Oggi batte bandiera Volvo, ma qua­li sono le sue precedenti esperienze nel mondo delle quattro ruote?
Sono stato direttore vendite di Seat dal 1997 al 1999, poi ho ricoperto la stes­sa carica in Audi e dopo sono arrivato in Volvo per occuparmi di Italia e Gre­cia. Dal 2017 sono anche presidente di Unrae, l’Unione nazionale rappresen­tanti autoveicoli esteri.

Basta una brillante carriera come la sua per essere affidabili sul mercato dell’auto?
No, devono parlare soprattutto i nu­meri. Ed eccone qualcuno: nel 2018 Volvo ha avuto un utile operativo, a li­vello mondiale, di circa 1,4 miliardi di euro, con i ricavi netti in crescita del 21%. E le auto vendute sono state più di 642 mila, con una crescita del 12,4% rispetto al 2017.

E in Italia come vanno le cose?
Il primo trimestre del 2019 si è chiuso con una crescita del 37,8%, con 5.687 auto consegnate, e quello di Volvo è stato l’unico marchio di classe supe­riore a fare passi avanti mentre il mer­cato scendeva del 6,5%.

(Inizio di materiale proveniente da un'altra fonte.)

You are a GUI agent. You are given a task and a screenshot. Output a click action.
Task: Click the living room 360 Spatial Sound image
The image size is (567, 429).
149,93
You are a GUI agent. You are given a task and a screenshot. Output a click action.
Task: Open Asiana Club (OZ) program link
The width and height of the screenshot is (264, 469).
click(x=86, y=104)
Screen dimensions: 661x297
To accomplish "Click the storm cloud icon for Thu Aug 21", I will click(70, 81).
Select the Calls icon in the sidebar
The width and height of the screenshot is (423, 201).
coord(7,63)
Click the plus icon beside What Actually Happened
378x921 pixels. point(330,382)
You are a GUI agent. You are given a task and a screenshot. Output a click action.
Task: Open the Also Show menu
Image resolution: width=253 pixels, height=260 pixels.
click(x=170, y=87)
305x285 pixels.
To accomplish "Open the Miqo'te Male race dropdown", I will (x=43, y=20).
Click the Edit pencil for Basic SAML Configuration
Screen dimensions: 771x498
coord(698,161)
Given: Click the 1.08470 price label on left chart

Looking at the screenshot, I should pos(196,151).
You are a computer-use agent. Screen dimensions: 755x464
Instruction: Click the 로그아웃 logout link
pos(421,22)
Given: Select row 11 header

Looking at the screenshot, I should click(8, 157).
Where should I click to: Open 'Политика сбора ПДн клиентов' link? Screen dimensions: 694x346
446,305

Quali sono i modelli che hanno fatto da bomber in questa goleada?
Senz’altro il Suv compatto Xc40 con 1.700 vetture consegnate. Ma continua a piacere anche la V40, anche nella ver­sione Cross Country, che ha chiuso il trimestre a quota 1.300, seguita a breve distanza dalla Xc60. Quindi siamo ot­timisti e prevediamo di chiudere l’an­no superando le 22 mila unità vendute.

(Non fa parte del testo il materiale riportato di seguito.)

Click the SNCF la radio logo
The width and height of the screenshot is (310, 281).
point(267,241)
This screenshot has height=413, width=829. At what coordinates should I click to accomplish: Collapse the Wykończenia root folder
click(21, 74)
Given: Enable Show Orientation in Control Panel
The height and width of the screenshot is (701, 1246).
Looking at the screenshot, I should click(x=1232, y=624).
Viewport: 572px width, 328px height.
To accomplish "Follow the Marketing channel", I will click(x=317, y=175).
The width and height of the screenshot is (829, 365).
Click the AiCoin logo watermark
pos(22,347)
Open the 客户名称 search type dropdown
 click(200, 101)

La sicurezza è da sempre la vostra ban­diera. Oggi, però, sembra che ci sia poco da inventare, certe dotazioni tecnologi­che, anche avanzate, le hanno tutti…
A noi piace cercare di essere sempre un passo avanti. Ecco perché lo scorso marzo abbiamo presentato a Milano il progetto Eva.

Di che cosa si tratta?
È l’acronimo di Equal Vehicle for All e si basa sul concetto di sicurezza allo stesso livello per tutti gli occupanti dell’auto. Nel mirino ci sono gli effet­ti della velocità eccessiva, della distra­zione e della guida in stato di altera­zione psicofisica, perché riteniamo che un costruttore abbia il dovere di occuparsi di tutti i fattori che rendo­no insicure le strade, comportamenti di chi guida compresi. In estrema sin­tesi, puntiamo a eradicare la mortalità per incidenti sulle Volvo ma la tecnolo­gia, da sola, non ci porterà mai alla fati­dica quota zero.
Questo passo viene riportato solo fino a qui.